— Exercise instructions —
Given the entries that follow, write out exactly the lines starting at the one containing "This screenshot has height=526, width=784." and ending at the one containing "Given: Open replay icon for round 556439244", both ends included, and only those.

---- Source material

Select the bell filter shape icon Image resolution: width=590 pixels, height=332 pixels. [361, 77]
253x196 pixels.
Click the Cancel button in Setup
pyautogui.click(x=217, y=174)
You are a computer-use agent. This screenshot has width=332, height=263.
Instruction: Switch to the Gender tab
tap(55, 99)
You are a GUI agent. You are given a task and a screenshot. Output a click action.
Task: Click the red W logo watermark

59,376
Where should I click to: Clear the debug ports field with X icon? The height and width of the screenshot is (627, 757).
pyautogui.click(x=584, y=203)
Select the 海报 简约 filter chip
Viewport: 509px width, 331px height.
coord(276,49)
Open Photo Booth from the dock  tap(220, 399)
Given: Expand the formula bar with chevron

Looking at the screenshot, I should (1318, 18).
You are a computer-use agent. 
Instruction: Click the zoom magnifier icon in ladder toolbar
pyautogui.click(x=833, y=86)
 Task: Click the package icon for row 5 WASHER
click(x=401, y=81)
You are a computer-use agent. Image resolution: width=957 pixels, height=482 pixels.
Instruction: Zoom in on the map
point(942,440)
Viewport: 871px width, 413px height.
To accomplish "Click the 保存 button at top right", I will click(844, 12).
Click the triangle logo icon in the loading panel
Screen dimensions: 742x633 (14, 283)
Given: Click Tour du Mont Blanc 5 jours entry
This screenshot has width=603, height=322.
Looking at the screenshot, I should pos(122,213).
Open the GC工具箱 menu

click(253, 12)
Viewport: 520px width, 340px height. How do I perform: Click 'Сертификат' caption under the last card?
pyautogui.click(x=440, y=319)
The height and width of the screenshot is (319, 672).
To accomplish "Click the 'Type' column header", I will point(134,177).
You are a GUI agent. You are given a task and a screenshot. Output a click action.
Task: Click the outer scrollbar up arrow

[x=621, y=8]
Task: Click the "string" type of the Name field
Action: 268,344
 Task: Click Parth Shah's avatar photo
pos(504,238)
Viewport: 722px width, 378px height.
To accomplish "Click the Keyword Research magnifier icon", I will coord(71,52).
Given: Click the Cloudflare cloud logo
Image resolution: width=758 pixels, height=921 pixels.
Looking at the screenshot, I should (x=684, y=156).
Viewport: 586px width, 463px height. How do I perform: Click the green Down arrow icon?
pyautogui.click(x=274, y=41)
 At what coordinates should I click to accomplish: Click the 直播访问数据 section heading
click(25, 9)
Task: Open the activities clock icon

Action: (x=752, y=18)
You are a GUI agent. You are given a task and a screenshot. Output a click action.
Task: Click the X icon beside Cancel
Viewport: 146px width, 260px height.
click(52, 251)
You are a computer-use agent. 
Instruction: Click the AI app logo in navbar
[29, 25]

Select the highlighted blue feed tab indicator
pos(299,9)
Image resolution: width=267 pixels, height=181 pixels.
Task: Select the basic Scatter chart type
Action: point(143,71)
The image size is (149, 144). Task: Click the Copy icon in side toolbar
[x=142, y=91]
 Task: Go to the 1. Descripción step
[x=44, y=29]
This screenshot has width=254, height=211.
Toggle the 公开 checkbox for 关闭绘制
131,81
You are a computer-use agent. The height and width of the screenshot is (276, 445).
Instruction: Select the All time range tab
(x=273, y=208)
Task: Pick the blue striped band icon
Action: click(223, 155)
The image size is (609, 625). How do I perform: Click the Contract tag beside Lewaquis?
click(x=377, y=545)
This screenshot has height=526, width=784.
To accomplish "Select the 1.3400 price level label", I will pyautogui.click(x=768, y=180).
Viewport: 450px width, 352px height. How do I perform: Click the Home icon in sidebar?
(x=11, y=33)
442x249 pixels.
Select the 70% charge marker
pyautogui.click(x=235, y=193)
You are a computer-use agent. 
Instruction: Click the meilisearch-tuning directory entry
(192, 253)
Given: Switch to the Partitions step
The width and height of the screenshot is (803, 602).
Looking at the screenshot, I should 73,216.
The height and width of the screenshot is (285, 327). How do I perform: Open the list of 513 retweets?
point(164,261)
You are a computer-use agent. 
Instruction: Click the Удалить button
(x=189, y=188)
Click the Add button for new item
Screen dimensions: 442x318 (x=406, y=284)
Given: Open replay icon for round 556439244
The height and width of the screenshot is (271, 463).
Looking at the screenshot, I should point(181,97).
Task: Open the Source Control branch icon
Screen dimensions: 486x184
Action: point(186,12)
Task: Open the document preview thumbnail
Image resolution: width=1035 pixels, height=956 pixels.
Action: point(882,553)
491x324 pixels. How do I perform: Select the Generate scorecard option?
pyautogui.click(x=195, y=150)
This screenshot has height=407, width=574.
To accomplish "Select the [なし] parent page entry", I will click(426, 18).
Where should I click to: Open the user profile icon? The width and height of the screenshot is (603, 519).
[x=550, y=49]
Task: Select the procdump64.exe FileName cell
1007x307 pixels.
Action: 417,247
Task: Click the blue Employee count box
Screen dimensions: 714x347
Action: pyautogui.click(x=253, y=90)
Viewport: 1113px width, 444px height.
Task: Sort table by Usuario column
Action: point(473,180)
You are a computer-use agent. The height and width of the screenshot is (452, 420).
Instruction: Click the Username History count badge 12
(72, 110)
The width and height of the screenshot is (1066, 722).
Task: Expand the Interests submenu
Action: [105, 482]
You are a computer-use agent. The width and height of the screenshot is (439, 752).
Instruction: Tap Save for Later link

--------

— Reply —
This screenshot has height=526, width=784.
To accomplish "Select the 1.3400 price level label", I will pyautogui.click(x=768, y=180).
Viewport: 450px width, 352px height. How do I perform: Click the Home icon in sidebar?
(x=11, y=33)
442x249 pixels.
Select the 70% charge marker
pyautogui.click(x=235, y=193)
You are a computer-use agent. 
Instruction: Click the meilisearch-tuning directory entry
(192, 253)
Given: Switch to the Partitions step
The width and height of the screenshot is (803, 602).
Looking at the screenshot, I should 73,216.
The height and width of the screenshot is (285, 327). How do I perform: Open the list of 513 retweets?
point(164,261)
You are a computer-use agent. 
Instruction: Click the Удалить button
(x=189, y=188)
Click the Add button for new item
Screen dimensions: 442x318 (x=406, y=284)
Given: Open replay icon for round 556439244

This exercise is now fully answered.